▶ _WORK REQUEST_
Each line of the records below that holds "computer" should be returned.

Segment Start: EXERCISE DATA

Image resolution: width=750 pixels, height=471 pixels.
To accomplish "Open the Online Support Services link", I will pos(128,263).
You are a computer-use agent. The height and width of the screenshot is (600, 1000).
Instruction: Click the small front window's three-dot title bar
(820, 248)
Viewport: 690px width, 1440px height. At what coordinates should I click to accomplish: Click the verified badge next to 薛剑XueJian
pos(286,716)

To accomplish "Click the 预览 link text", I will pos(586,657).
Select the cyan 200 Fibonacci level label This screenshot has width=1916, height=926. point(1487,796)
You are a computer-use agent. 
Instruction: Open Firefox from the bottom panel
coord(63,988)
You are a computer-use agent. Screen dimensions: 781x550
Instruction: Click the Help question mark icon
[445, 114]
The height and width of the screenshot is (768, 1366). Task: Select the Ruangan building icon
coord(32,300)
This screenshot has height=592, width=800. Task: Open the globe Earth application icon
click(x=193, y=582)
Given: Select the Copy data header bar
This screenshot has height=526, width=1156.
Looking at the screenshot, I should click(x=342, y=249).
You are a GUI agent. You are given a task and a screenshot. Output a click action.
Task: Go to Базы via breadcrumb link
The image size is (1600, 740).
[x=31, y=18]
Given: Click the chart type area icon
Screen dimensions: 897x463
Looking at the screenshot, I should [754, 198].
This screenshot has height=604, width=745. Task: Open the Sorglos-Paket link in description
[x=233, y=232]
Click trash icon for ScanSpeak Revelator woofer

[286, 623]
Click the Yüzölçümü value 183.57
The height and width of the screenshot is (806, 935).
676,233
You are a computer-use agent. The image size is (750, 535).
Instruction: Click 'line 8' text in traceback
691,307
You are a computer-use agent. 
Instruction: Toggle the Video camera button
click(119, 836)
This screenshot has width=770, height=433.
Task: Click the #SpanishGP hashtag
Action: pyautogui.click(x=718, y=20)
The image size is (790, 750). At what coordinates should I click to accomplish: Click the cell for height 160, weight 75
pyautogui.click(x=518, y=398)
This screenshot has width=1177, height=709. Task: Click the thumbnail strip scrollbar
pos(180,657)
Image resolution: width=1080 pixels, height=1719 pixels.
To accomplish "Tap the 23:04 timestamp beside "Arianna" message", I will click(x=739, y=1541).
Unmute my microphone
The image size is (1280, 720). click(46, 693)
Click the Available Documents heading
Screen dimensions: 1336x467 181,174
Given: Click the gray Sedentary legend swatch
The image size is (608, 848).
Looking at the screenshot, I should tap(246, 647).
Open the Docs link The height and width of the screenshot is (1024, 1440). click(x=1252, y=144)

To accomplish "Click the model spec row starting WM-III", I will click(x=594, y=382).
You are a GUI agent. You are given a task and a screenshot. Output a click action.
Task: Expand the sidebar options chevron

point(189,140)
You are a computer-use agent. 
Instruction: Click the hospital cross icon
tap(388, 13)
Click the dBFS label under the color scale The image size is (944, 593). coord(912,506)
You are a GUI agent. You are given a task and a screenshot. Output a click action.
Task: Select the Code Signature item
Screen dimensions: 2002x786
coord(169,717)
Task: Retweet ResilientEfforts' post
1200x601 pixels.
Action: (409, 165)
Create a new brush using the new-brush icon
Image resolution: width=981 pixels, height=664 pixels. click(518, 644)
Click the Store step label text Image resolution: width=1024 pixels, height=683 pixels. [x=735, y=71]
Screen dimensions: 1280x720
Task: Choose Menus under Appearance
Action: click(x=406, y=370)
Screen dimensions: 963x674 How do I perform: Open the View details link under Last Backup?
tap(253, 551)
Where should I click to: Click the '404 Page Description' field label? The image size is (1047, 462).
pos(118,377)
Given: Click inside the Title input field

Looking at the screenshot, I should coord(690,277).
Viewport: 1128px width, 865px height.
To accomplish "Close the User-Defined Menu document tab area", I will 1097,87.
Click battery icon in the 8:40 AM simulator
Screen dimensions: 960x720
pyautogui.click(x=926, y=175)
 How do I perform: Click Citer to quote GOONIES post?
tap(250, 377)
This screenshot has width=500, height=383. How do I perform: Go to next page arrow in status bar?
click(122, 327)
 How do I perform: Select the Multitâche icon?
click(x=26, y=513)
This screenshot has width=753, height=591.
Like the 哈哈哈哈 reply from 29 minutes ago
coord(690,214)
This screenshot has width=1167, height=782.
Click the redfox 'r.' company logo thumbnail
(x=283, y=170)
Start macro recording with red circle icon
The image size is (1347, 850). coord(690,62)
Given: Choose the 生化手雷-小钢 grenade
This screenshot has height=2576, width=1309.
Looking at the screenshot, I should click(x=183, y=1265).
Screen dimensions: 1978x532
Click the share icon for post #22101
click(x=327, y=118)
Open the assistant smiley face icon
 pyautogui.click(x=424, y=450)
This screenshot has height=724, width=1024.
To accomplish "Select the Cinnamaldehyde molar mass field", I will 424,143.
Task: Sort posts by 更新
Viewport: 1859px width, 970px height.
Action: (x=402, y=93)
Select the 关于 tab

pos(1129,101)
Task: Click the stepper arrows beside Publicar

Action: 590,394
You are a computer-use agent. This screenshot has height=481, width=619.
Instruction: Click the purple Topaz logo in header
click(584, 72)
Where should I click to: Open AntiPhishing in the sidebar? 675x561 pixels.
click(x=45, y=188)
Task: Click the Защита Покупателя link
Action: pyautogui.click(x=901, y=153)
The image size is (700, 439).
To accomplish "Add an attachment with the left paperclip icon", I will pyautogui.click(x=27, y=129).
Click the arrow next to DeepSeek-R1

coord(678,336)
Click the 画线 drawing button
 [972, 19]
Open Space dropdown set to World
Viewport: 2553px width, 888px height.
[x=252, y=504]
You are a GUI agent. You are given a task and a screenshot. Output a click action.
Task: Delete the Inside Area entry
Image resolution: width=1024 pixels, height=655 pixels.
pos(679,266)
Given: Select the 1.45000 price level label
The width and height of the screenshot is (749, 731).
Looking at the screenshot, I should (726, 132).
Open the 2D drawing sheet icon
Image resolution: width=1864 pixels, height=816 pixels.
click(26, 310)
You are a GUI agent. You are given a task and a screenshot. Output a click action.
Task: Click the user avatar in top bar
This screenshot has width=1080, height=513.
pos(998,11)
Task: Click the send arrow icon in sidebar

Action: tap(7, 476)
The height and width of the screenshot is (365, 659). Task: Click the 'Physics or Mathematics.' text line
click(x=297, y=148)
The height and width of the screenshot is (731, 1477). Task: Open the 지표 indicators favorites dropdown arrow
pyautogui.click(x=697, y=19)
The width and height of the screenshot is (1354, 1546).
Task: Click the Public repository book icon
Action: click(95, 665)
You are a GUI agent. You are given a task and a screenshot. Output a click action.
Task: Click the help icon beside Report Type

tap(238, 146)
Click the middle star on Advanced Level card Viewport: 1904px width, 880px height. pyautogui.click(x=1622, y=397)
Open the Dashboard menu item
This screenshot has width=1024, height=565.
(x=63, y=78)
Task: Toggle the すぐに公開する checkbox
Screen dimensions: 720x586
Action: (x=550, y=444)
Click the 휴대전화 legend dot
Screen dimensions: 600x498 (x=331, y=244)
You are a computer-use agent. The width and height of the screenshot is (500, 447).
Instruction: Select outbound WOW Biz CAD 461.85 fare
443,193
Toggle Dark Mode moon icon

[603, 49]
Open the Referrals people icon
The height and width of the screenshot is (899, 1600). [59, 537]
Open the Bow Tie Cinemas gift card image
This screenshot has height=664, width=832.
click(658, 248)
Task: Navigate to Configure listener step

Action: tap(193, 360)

Segment End: EXERCISE DATA

▶ _EXERCISE SOLUTION_
You are a computer-use agent. The height and width of the screenshot is (600, 1000).
You are a computer-use agent. 
You are a computer-use agent. Screen dimensions: 781x550
You are a computer-use agent. The image size is (750, 535).
You are a computer-use agent. 
You are a computer-use agent. 
You are a computer-use agent. This screenshot has height=481, width=619.
You are a computer-use agent. The width and height of the screenshot is (500, 447).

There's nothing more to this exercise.